Excess belly fat puts pressure on the bladder and the pelvic muscles. Shedding a few pounds if you are overweight can help restore your bladder control.
Train your bladder
Think of it as a bladder boot camp. While it may sound simple, training your bladder takes patience.
The key is to learn how to put off the need to rush to the nearest bathroom. In the beginning, try to delay urinating by 10 minutes and build up to 20 minutes. Eventually you increase the time so that you can comfortably use the restroom every four hours.
Keeping a diary of trips to the bathroom can help you — and your doctor — keep track of your bladder training.
During biofeedback, electrical sensors monitor muscles and allow you to get a sense of what's happening in your body — and make changes that reduce incontinence.

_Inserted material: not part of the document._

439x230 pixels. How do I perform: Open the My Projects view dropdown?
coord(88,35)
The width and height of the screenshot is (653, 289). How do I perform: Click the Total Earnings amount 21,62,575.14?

"Physical therapists use biofeedback to help patients understand what muscles they should contract during Kegel exercises, and/or to improve the performance of these muscles by providing a visual feedback to the patient during the training session," says Dr. Zimmern. "It's very beneficial in general, but potentially a bit costly depending on insurance coverage, and requires perseverance on the part of the patient."
A pessary is a ring-like device that is inserted into the vagina to lift and support the vagina and bladder. It can help decrease stress incontinence, the type of incontinence associated with coughing or exercise.
"Some vaginal devices have been designed to support the bladder neck, in the same way a tampon can work," says Dr. Zimmern. "They require good local hygiene and sometimes the use of hormonal cream to avoid vaginal wall irritation."
In case you need another reason to quit smoking, add "antidote to incontinence" to the list. "Smokers tend to cough more than non-smokers and long-term, chronic coughing has been considered a risk factor for developing stress urinary incontinence and/or pelvic organ prolapse," says Dr. Zimmern.
If you have incontinence, you might consider acupuncture. Amber Addison, a licensed acupuncturist, has worked with incontinence patients in her private practice in Greenville, South Carolina.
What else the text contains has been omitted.